>>>
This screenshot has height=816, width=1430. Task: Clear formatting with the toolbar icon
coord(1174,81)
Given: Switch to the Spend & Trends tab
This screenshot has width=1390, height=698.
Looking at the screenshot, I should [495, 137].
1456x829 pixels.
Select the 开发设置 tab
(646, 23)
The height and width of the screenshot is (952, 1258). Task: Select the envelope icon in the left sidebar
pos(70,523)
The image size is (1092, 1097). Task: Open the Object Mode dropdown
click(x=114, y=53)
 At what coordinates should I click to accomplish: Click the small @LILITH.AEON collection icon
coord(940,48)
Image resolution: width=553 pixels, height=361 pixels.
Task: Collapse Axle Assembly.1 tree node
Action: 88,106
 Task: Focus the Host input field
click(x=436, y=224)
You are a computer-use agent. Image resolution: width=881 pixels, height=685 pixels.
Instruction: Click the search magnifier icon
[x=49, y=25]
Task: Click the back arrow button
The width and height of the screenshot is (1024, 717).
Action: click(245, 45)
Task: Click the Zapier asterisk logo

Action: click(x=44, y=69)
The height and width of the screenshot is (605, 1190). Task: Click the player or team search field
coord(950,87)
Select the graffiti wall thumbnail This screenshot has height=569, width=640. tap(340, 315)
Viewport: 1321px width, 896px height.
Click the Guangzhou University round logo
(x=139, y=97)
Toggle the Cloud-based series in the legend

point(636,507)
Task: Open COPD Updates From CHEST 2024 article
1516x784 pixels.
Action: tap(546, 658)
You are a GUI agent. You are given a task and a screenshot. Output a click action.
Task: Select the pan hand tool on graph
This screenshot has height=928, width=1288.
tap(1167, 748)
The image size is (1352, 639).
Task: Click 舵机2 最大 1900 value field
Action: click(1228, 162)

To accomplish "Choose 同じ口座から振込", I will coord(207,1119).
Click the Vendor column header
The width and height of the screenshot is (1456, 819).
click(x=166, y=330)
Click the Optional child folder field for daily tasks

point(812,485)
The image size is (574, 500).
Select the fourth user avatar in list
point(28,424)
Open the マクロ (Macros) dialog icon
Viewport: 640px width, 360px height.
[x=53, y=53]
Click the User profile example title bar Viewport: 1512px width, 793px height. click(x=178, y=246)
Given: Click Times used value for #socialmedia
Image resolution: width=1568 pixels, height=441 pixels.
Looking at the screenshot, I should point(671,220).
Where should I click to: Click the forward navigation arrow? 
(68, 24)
<<<
→ **Stated goal**:
Recast the data from the start through the line containing "click(x=436, y=224)", both ends included, as a Markdown table with the columns Row and Text. Skip blank lines.

→ **Solution for this exercise**:
| Row | Text |
|---|---|
| 1 | This screenshot has height=816, width=1430. Task: Clear formatting with the toolbar icon |
| 2 | coord(1174,81) |
| 3 | Given: Switch to the Spend & Trends tab |
| 4 | This screenshot has width=1390, height=698. |
| 5 | Looking at the screenshot, I should [495, 137]. |
| 6 | 1456x829 pixels. |
| 7 | Select the 开发设置 tab |
| 8 | (646, 23) |
| 9 | The height and width of the screenshot is (952, 1258). Task: Select the envelope icon in the left sidebar |
| 10 | pos(70,523) |
| 11 | The image size is (1092, 1097). Task: Open the Object Mode dropdown |
| 12 | click(x=114, y=53) |
| 13 |  At what coordinates should I click to accomplish: Click the small @LILITH.AEON collection icon |
| 14 | coord(940,48) |
| 15 | Image resolution: width=553 pixels, height=361 pixels. |
| 16 | Task: Collapse Axle Assembly.1 tree node |
| 17 | Action: 88,106 |
| 18 |  Task: Focus the Host input field |
| 19 | click(x=436, y=224) |